EXCERPTED PASSAGE.
↓

Implementing a Stay Interview Program in Your Fire Department

Dec. 11, 2023
The discussions that emerge from this process provide the blueprint to restore organizational communication.

The past three years saw an upheaval in traditional workplace attitudes and practices. The fire service is no different. From the Great Resignation to quiet quitting, no department is immune to staffing crunches, mental health issues and turnover.

Fire departments, and government overall, have seen a dwindling number of applicants. Those who are hired often leave, which can cost departments upward of $70,000 to fill each vacancy. Furthermore, morale continues to sink, as generational divides and expectations drive wedges between new employees and management.

Perhaps your department invested in employee assistance programs, pay raises, wellness incentives and/or expanded leave opportunities. Why, then, would employees continue to leave or remain dissatisfied?

Ask yourself how much communication happens up and down the hierarchy. Too often, I observed officers who utterly failed to build relationships with their firefighters. This includes company officers to the fire chief. Therein lies one of the most intractable and complicated issues with the retention discussion. How do we cross generational norms to build professional working relationships? Simultaneously, how do we keep the tenured employees in times of change?

One solution that’s gaining popularity is the stay interview. Whereas traditional exit interviews probe employees’ thoughts upon their departure, a stay interview engages a current employee. Informal and periodic, these discussions allow management to extract what Stacey Cunningham of Aegis Performance Solutions calls buried treasure out of their ranks. Richard Finnegan, who is a human resources scholar, has observed a 20 percent reduction in turnover, all without spending a penny.

 

Younger generations

Millennials and Gen Zs have been labeled the “why” generations. They unceasingly, often to the point of madness (I can say this, because I am one), ask why every order is to be carried out. Conflict is inevitable, as continual questioning is at odds with traditional bureaucratic authority.

↑

REQUEST 1. In the stay interview article, list the measures that it says your department may have invested in.
REQUEST 2. Reproduce word for word the part of the stay interview article that opens with the words containing "The past three" and closes with "or remain dissatisfied?".

DATA.
↓

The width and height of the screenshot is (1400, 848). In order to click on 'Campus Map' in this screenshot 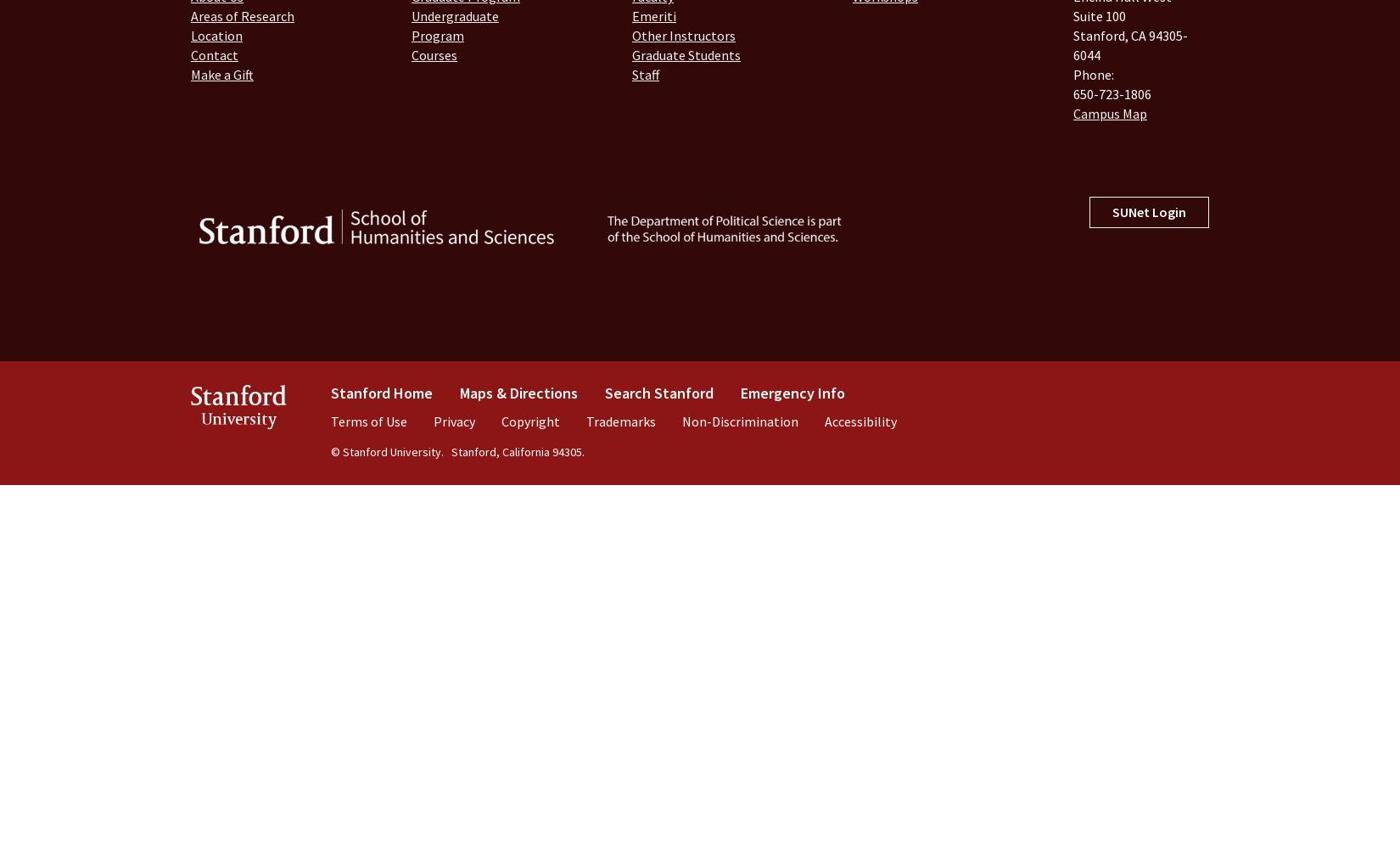, I will do `click(1109, 113)`.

↑

CORRECT OUTPUT 1. employee assistance programs, pay raises, wellness incentives, expanded leave opportunities

CORRECT OUTPUT 2.
The past three years saw an upheaval in traditional workplace attitudes and practices. The fire service is no different. From the Great Resignation to quiet quitting, no department is immune to staffing crunches, mental health issues and turnover.

Fire departments, and government overall, have seen a dwindling number of applicants. Those who are hired often leave, which can cost departments upward of $70,000 to fill each vacancy. Furthermore, morale continues to sink, as generational divides and expectations drive wedges between new employees and management.

Perhaps your department invested in employee assistance programs, pay raises, wellness incentives and/or expanded leave opportunities. Why, then, would employees continue to leave or remain dissatisfied?